§ PROBLEM REQUIREMENTS:
Extract every line from the records below that contains the word "will".

Stored data:
* * * * * * *

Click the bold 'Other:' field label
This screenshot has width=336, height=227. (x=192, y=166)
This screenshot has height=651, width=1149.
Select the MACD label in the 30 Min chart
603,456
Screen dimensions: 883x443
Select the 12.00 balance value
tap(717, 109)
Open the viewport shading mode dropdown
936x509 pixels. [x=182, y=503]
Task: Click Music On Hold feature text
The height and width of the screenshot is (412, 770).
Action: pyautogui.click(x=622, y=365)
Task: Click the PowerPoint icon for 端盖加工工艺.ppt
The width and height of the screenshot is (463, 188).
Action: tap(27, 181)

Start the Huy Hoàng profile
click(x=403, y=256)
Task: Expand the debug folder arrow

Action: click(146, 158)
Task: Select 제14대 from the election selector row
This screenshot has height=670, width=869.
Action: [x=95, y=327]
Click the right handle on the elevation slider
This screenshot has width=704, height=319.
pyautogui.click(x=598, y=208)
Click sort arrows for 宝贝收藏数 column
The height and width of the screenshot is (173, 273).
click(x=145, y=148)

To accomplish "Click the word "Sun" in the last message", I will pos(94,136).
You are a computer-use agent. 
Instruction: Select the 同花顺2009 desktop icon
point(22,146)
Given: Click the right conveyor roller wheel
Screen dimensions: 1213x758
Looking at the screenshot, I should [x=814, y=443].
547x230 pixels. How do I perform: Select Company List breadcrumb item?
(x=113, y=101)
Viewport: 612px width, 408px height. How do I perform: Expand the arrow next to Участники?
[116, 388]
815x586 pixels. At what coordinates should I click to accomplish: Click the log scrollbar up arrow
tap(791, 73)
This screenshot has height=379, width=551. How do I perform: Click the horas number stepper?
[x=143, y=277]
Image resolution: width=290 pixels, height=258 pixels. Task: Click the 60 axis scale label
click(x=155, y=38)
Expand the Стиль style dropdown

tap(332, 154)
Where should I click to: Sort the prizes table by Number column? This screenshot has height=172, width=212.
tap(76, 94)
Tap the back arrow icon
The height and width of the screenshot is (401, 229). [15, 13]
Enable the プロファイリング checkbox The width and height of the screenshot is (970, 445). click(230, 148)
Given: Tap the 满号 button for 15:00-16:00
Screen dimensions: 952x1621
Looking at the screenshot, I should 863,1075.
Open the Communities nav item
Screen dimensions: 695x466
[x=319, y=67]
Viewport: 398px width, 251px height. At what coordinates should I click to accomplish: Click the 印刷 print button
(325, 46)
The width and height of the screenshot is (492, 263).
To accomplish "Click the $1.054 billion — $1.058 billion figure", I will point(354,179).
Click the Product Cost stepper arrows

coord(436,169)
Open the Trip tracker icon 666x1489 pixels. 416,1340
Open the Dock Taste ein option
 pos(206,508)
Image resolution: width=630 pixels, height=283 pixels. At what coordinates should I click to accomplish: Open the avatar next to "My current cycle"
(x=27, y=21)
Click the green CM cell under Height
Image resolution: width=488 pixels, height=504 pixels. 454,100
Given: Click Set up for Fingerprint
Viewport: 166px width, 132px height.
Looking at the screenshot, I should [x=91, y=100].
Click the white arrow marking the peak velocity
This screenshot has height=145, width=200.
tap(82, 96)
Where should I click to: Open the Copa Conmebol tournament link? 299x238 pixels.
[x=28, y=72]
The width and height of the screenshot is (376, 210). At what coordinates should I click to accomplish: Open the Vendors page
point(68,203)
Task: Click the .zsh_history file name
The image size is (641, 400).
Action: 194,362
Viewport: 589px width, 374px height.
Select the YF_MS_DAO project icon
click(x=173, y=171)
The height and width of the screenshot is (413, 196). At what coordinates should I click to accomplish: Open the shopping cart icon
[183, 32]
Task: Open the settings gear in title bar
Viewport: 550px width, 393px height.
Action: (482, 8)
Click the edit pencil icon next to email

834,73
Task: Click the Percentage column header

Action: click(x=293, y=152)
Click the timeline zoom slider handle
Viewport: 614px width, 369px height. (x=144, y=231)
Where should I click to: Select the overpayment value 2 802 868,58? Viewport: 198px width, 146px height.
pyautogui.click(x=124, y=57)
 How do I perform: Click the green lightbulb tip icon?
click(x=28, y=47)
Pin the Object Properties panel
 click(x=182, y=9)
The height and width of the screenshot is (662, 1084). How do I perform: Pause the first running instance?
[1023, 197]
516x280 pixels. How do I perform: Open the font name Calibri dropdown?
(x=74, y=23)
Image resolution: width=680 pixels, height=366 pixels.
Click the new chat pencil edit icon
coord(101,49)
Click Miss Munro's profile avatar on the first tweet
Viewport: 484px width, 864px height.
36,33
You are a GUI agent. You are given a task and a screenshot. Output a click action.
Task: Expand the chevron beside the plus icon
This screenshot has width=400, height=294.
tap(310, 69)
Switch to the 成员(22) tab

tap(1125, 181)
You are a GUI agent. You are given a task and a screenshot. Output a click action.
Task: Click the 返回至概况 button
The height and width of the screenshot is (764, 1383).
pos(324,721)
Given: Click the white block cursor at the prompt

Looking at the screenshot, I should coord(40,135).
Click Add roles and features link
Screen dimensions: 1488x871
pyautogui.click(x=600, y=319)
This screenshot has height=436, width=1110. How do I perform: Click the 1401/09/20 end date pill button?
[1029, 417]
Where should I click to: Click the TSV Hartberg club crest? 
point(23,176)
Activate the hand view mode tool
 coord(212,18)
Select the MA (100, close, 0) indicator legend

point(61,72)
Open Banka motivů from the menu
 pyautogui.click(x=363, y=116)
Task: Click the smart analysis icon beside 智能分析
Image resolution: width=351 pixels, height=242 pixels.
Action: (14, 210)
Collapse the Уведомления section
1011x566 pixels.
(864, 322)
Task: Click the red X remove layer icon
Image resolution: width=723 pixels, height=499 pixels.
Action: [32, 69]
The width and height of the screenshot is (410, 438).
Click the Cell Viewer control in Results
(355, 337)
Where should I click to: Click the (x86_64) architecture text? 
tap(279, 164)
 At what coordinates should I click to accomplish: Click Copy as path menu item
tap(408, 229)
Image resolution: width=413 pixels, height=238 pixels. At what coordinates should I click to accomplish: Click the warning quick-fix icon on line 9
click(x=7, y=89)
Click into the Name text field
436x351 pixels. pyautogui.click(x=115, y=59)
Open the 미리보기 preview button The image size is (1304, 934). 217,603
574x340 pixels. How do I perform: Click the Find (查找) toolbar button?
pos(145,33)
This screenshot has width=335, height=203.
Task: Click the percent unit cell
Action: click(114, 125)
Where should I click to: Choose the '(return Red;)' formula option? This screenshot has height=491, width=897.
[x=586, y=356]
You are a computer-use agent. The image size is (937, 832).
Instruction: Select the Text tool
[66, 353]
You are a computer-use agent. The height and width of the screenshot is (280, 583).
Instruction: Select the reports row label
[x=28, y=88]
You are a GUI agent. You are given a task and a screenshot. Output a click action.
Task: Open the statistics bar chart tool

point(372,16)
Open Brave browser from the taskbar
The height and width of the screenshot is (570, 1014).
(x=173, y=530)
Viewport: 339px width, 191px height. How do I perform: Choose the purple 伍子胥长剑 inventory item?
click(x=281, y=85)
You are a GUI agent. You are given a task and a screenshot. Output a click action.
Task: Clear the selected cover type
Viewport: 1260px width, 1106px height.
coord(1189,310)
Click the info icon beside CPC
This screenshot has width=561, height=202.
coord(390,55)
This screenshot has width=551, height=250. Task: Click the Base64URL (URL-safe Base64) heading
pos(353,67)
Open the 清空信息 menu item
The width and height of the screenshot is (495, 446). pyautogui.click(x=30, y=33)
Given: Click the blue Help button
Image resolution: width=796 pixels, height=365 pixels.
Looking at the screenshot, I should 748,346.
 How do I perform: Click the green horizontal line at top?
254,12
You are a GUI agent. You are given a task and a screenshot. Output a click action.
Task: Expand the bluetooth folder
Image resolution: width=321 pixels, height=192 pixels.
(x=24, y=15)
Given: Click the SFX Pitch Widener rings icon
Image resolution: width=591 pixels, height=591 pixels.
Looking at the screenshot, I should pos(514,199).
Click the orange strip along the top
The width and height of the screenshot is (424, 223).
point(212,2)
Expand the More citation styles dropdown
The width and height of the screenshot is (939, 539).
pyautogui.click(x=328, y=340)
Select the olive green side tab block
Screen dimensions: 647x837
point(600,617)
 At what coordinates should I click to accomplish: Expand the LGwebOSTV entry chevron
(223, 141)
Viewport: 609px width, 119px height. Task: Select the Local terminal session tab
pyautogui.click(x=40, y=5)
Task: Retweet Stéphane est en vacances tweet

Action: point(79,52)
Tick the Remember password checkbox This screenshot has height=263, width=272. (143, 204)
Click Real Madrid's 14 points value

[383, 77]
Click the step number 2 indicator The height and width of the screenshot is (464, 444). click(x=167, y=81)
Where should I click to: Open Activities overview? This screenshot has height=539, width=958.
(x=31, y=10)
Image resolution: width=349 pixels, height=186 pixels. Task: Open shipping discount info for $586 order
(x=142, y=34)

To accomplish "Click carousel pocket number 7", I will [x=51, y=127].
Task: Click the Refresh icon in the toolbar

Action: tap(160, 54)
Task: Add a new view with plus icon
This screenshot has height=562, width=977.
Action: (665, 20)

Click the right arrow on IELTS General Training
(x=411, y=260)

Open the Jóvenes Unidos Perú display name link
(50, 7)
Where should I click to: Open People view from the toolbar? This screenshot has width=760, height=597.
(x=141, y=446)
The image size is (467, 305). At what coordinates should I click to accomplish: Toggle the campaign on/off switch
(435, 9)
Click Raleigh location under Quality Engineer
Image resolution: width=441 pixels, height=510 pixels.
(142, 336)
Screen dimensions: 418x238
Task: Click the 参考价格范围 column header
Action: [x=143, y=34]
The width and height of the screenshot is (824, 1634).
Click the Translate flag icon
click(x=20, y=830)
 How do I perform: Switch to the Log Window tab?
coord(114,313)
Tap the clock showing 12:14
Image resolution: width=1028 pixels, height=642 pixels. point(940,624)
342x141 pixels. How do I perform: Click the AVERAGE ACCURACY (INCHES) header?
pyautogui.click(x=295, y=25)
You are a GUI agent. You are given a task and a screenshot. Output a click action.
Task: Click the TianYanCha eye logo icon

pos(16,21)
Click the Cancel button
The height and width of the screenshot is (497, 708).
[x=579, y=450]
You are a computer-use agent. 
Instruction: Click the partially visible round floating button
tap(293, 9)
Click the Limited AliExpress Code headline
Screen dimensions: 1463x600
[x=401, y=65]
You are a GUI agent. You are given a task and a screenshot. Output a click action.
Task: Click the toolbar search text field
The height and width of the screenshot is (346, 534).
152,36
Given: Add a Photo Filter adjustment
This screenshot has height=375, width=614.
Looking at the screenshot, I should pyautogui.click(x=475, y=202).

* * * * * * *

§ RESPONSE TO THE EXERCISE:
To accomplish "Click the word "Sun" in the last message", I will pos(94,136).
To accomplish "Click the $1.054 billion — $1.058 billion figure", I will point(354,179).
To accomplish "Click carousel pocket number 7", I will [x=51, y=127].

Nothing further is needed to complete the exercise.